TASK BRIEF: Each line, starting at the one with "You are a GUI" and running to the end of the data below, is to be set down again exactly, both ends included; leave pictures out.
++++ DATA FOR ANALYSIS ++++
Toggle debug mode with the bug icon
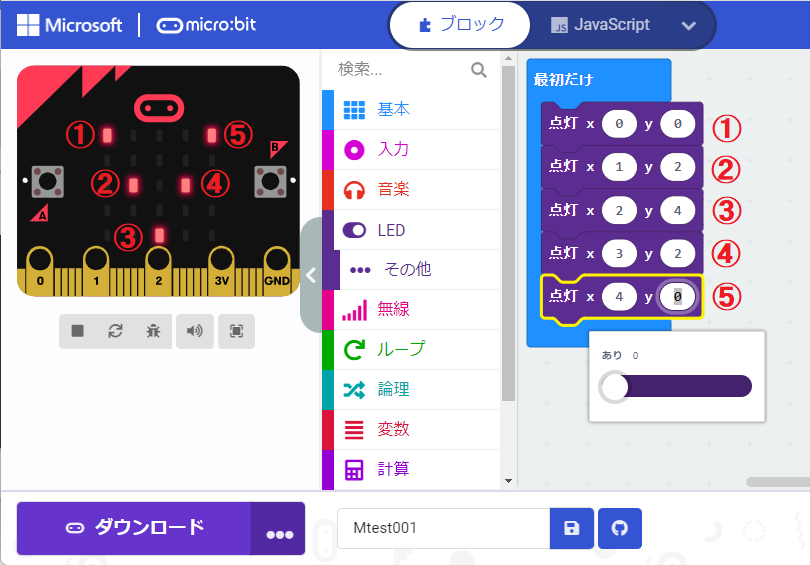coord(153,331)
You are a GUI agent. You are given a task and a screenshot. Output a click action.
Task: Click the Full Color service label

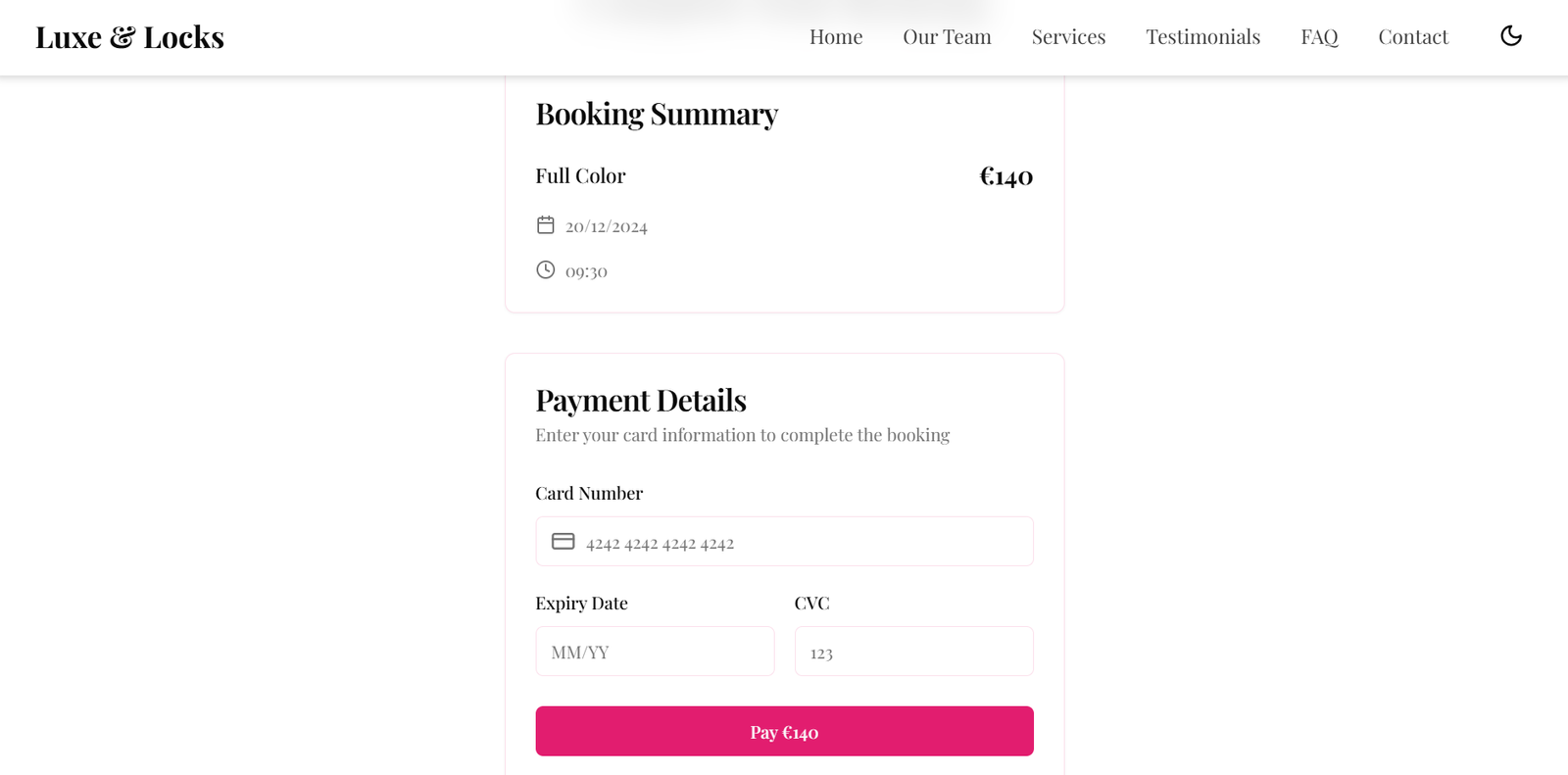tap(580, 176)
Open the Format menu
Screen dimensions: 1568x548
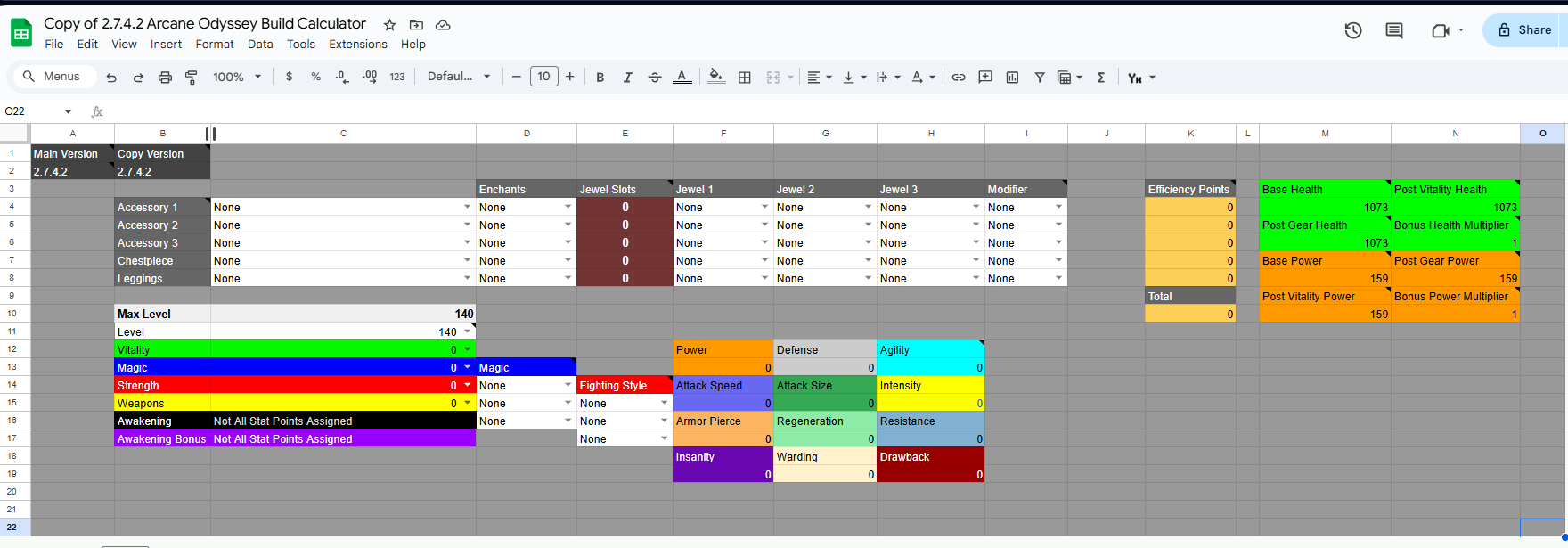[x=215, y=45]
++++
ANSWER BOX:
You are a GUI agent. You are given a task and a screenshot. Output a click action.
Task: Click the Full Color service label

tap(580, 176)
Open the Format menu
Screen dimensions: 1568x548
[x=215, y=45]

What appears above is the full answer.